Évangile du samedi : ne pas retarder la conversion

Évangile du samedi de la 29ème semaine du temps ordinaire (année paire) et son commentaire.

Opus Dei - Évangile du samedi : ne pas retarder la conversion

Évangile (Lc 13, 1-9)

Un jour, des gens rapportèrent à Jésus l’affaire des Galiléens que Pilate avait fait massacrer, mêlant leur sang à celui des sacrifices qu’ils offraient.

Jésus leur répondit :

« Pensez-vous que ces Galiléens étaient de plus grands pécheurs que tous les autres Galiléens, pour avoir subi un tel sort ? Eh bien, je vous dis : pas du tout ! Mais si vous ne vous convertissez pas, vous périrez tous de même.

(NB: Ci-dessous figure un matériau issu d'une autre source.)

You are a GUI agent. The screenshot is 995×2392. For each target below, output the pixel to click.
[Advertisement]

Et ces dix-huit personnes tuées par la chute de la tour de Siloé, pensez-vous qu’elles étaient plus coupables que tous les autres habitants de Jérusalem ? Eh bien, je vous dis : pas du tout ! Mais si vous ne vous convertissez pas, vous périrez tous de même. »

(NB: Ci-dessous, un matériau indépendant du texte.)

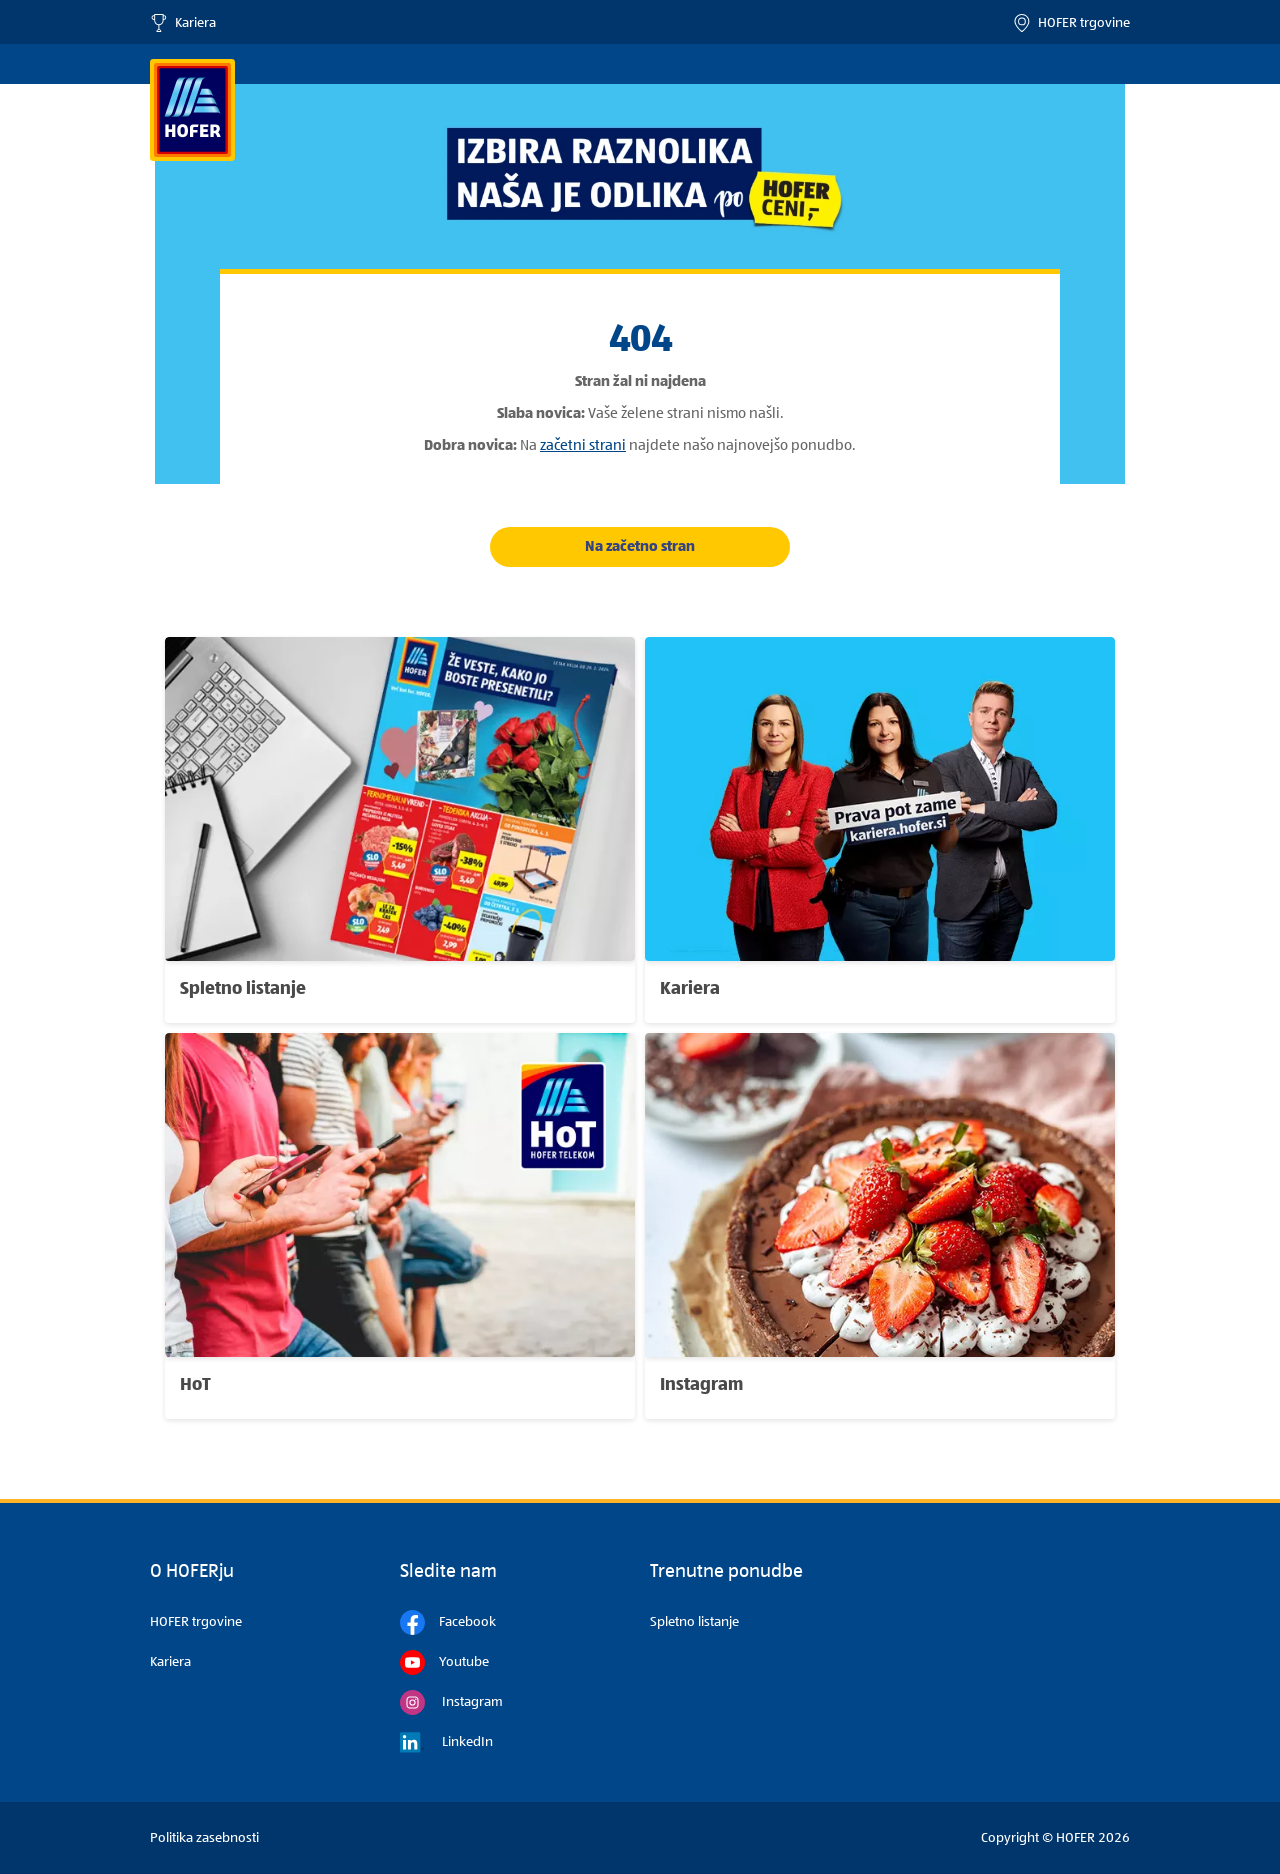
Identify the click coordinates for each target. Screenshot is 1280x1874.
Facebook (448, 1622)
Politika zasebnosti (204, 1838)
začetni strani (583, 445)
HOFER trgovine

Jésus disait encore cette parabole :

« Quelqu’un avait un figuier planté dans sa vigne. Il vint chercher du fruit sur ce figuier, et n’en trouva pas. Il dit alors à son vigneron :

“Voilà trois ans que je viens chercher du fruit sur ce figuier, et je n’en trouve pas. Coupe-le. À quoi bon le laisser épuiser le sol ?”

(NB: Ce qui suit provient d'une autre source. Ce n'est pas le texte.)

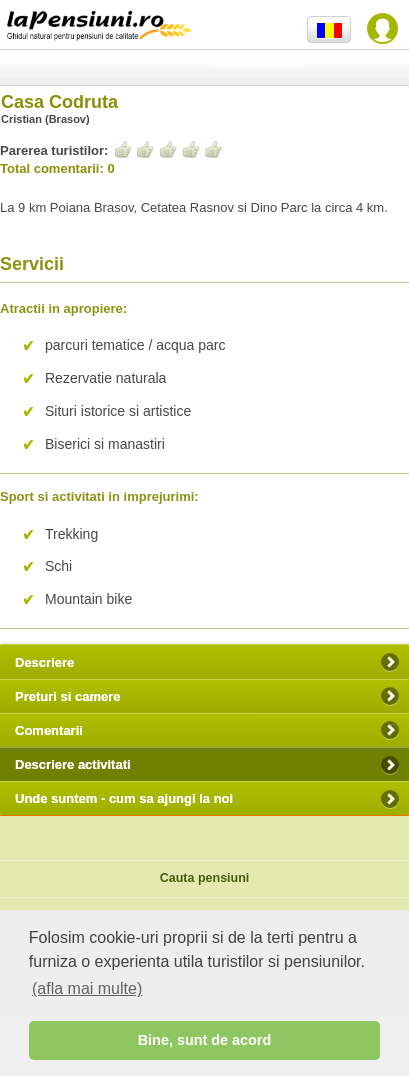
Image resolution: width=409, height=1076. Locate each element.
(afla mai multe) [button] (87, 988)
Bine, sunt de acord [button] (205, 1040)
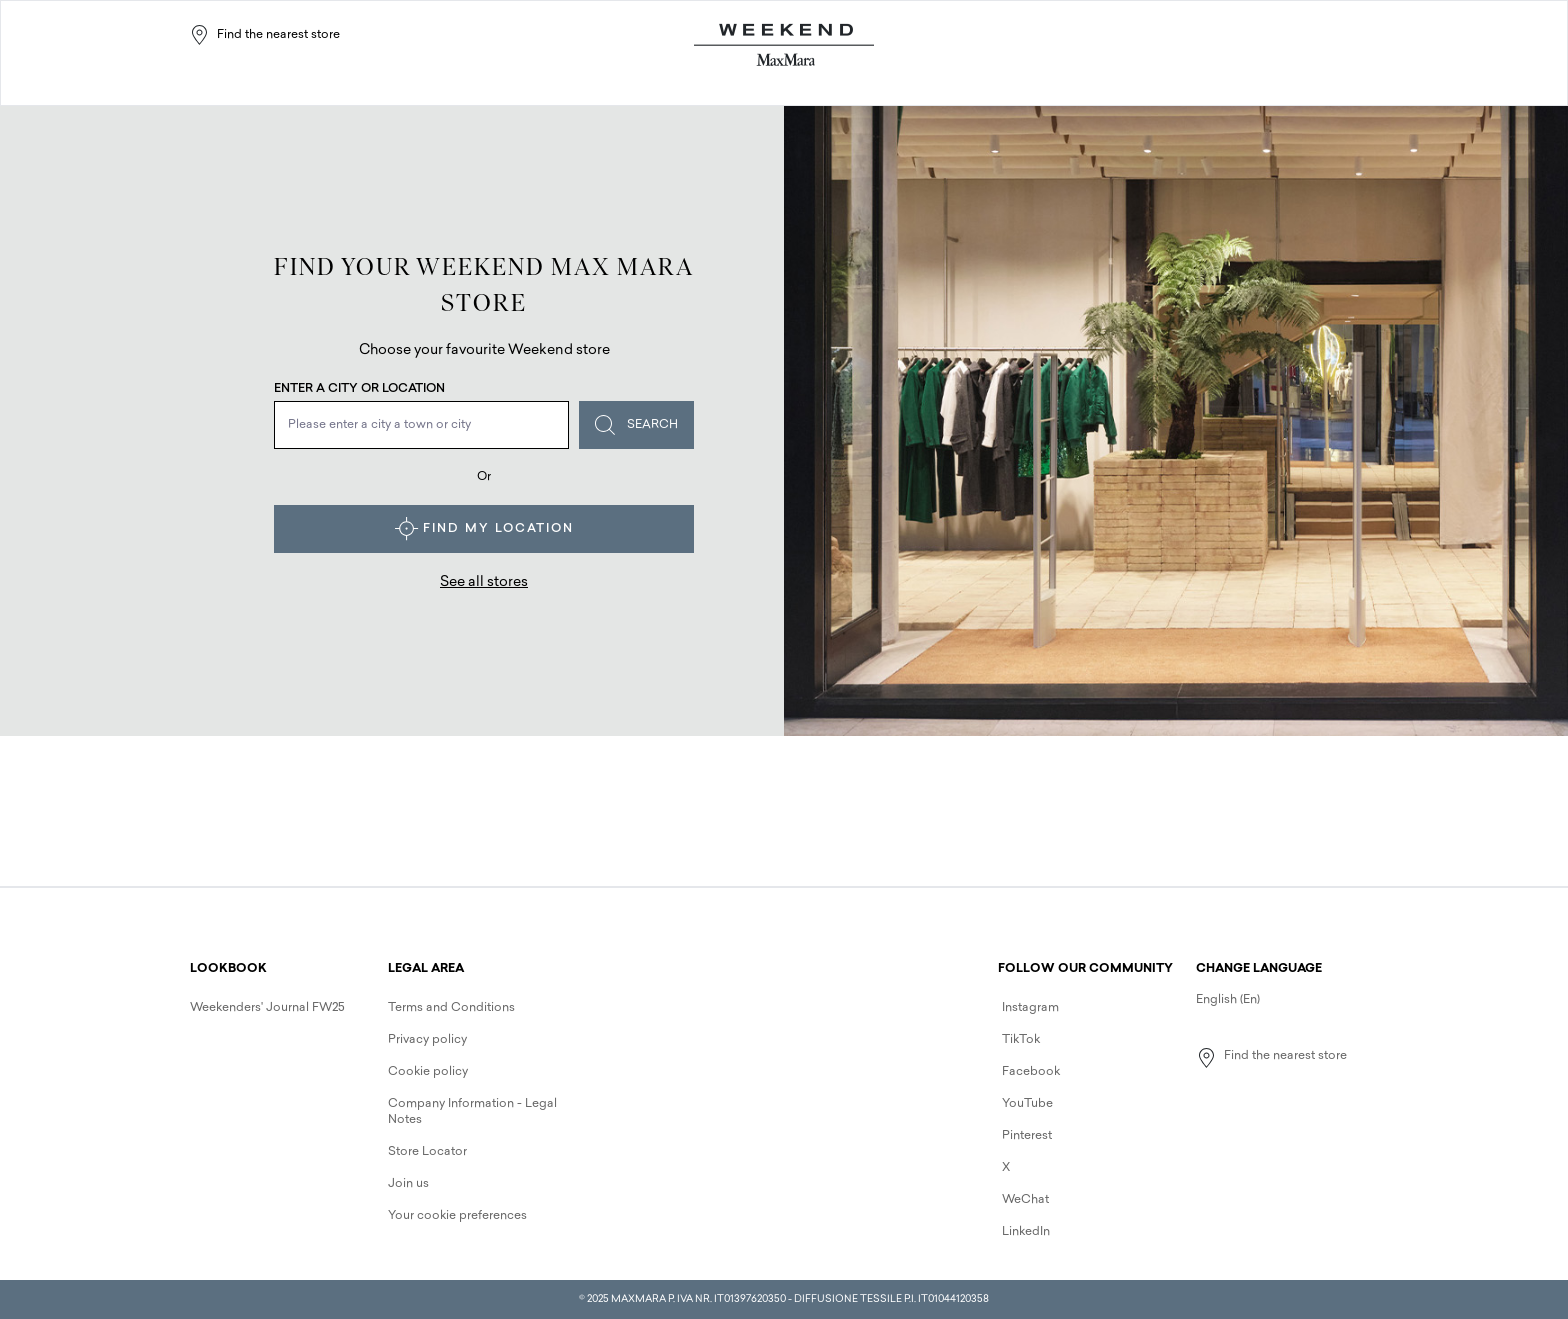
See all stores (484, 582)
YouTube (1027, 1104)
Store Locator (427, 1152)
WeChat (1025, 1200)
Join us (408, 1184)
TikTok (1021, 1040)
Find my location (484, 529)
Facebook (1031, 1072)
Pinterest (1027, 1136)
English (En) (1228, 1000)
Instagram (1030, 1008)
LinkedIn (1026, 1232)
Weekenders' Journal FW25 (267, 1008)
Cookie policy (428, 1072)
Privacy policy (427, 1040)
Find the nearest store (264, 35)
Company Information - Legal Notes (472, 1112)
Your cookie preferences (457, 1216)
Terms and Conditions (451, 1008)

Mais le vigneron lui répondit :

“Maître, laisse-le encore cette année, le temps que je bêche autour pour y mettre du fumier. Peut-être donnera-t-il du fruit à l’avenir. Sinon, tu le couperas.” »


Commentaire

L'invitation de Jésus à la conversion personnelle est urgente. Les interlocuteurs de Jésus pensaient que la cause de certains malheurs et de certaines injustices se trouvait dans les péchés des victimes. Même ses disciples ont exprimé cette idée en voyant l'aveugle-né : "Maître, est-ce que cet homme a péché ou ses parents, pour qu'il soit né aveugle ? (Jean 9, 2). Ils se sont faits les juges inattaquables de la conscience des autres. Jésus leur reproche cependant cette attitude, car ils n'examinent pas leur propre vie, ils ne connaissent pas l'état de leur âme, donc ils ne se convertissent pas.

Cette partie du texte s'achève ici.